[Try it]: Please print the data again exactly as given.

[Input data]:
-=-=-=-=-
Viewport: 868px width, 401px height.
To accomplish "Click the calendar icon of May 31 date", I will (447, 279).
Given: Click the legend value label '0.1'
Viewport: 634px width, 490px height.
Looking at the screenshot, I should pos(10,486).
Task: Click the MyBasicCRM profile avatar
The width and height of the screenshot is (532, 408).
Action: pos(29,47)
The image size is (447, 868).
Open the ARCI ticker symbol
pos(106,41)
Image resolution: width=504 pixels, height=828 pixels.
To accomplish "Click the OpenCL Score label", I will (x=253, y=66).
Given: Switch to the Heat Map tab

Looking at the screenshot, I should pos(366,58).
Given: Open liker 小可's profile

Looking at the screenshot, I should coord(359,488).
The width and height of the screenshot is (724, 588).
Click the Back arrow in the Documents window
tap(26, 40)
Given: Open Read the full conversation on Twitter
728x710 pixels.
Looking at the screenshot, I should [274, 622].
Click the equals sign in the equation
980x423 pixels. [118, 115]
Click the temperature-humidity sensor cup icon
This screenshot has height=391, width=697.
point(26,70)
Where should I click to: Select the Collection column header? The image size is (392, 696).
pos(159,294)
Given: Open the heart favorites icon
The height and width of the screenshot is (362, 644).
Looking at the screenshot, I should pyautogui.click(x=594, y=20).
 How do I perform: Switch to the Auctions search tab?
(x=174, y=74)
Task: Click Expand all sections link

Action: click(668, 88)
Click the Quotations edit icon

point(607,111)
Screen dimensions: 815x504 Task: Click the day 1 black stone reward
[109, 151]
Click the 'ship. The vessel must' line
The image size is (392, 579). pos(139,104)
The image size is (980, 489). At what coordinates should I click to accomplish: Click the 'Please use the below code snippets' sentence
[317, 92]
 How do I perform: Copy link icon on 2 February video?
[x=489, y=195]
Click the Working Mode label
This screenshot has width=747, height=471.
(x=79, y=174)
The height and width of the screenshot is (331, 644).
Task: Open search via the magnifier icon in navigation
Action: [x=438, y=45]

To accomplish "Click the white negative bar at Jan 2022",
-=-=-=-=-
[Output of the task]:
Viewport: 868px width, 401px height.
To accomplish "Click the calendar icon of May 31 date", I will (447, 279).
Given: Click the legend value label '0.1'
Viewport: 634px width, 490px height.
Looking at the screenshot, I should pos(10,486).
Task: Click the MyBasicCRM profile avatar
The width and height of the screenshot is (532, 408).
Action: pos(29,47)
The image size is (447, 868).
Open the ARCI ticker symbol
pos(106,41)
Image resolution: width=504 pixels, height=828 pixels.
To accomplish "Click the OpenCL Score label", I will (x=253, y=66).
Given: Switch to the Heat Map tab

Looking at the screenshot, I should pos(366,58).
Given: Open liker 小可's profile

Looking at the screenshot, I should coord(359,488).
The width and height of the screenshot is (724, 588).
Click the Back arrow in the Documents window
tap(26, 40)
Given: Open Read the full conversation on Twitter
728x710 pixels.
Looking at the screenshot, I should [274, 622].
Click the equals sign in the equation
980x423 pixels. [118, 115]
Click the temperature-humidity sensor cup icon
This screenshot has height=391, width=697.
point(26,70)
Where should I click to: Select the Collection column header? The image size is (392, 696).
pos(159,294)
Given: Open the heart favorites icon
The height and width of the screenshot is (362, 644).
Looking at the screenshot, I should pyautogui.click(x=594, y=20).
 How do I perform: Switch to the Auctions search tab?
(x=174, y=74)
Task: Click Expand all sections link

Action: click(668, 88)
Click the Quotations edit icon

point(607,111)
Screen dimensions: 815x504 Task: Click the day 1 black stone reward
[109, 151]
Click the 'ship. The vessel must' line
The image size is (392, 579). pos(139,104)
The image size is (980, 489). At what coordinates should I click to accomplish: Click the 'Please use the below code snippets' sentence
[317, 92]
 How do I perform: Copy link icon on 2 February video?
[x=489, y=195]
Click the Working Mode label
This screenshot has width=747, height=471.
(x=79, y=174)
The height and width of the screenshot is (331, 644).
Task: Open search via the magnifier icon in navigation
Action: [x=438, y=45]

To accomplish "Click the white negative bar at Jan 2022",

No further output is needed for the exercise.